Vaughan Roberts has a free video course available called God’s Big Picture, in which he teaches an overview of the Bible. This seems to be content summarized from a book of the same name. [ Vaughan Roberts, God’s Big Picture: Tracing the Storyline of the Bible (IVP Books, July 2012).]
Talking about the “big picture” is something of a fad in evangelicalism at the moment. [See for example Ronn Johnson, What is the Bible’s Big Story? (February 2018).] Unfortunately, though this renewed interest in the redemptive-historical arc is great in principle, most of it seems to be done backwards: building biblical theology on top of systematic theology, instead of vice versa. This inevitably turns the Bible into a narrative of personal moral failure and restoration—rather than what it is: a story of cosmic failure and restoration.

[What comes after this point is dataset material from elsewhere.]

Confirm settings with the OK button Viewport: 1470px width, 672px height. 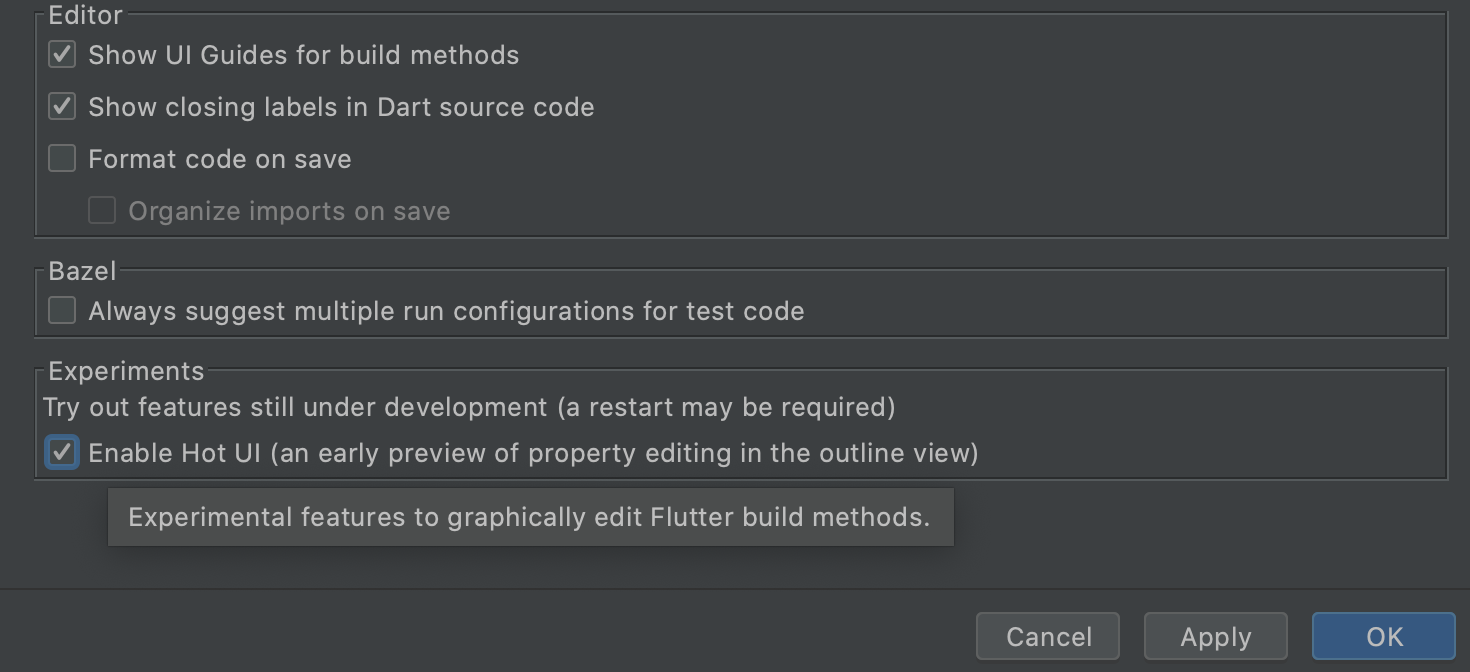[x=1383, y=636]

Put simply, most big picture accounts don’t see the narrative of Scripture and the gospel as being about who is ruling, who is being ruled, where, and how.
Vaughan does. Watching the videos, I was pleasantly surprised.

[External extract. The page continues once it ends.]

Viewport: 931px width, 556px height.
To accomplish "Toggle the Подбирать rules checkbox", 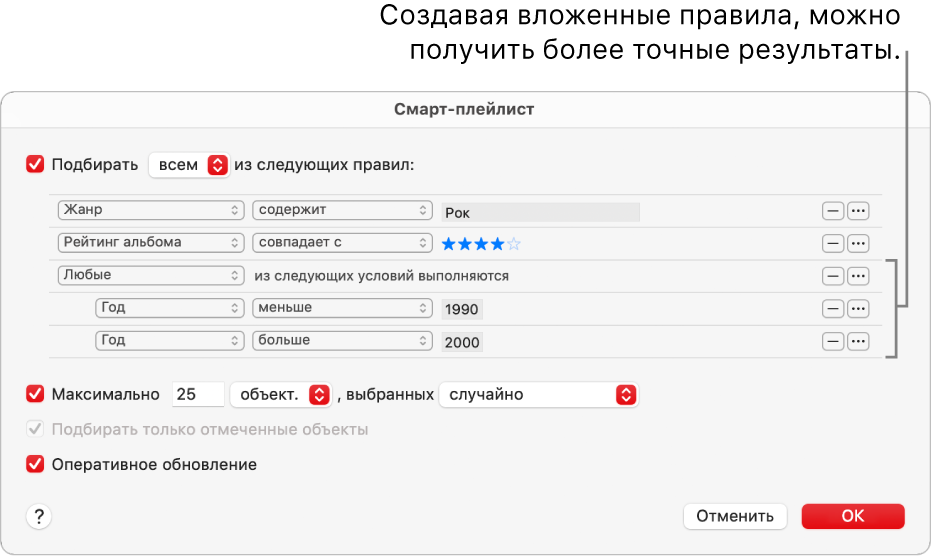I will click(36, 165).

But this isn’t to say I think he sees Scripture’s kingdom theology as clearly as he ought, nor that he draws all the connections he ought. His overview, while structurally sound, has notable omissions—so while I’d recommend watching it, I’ll also venture a few comments. I don’t add these to criticize the man, but rather to expand on his efforts; I can sympathize with his project, having spent a lot of time going through the same kind of thought process myself—as documented in my series on kingdom theology. [ D. Bnonn Tennant, What is the kingdom of God? (2017).]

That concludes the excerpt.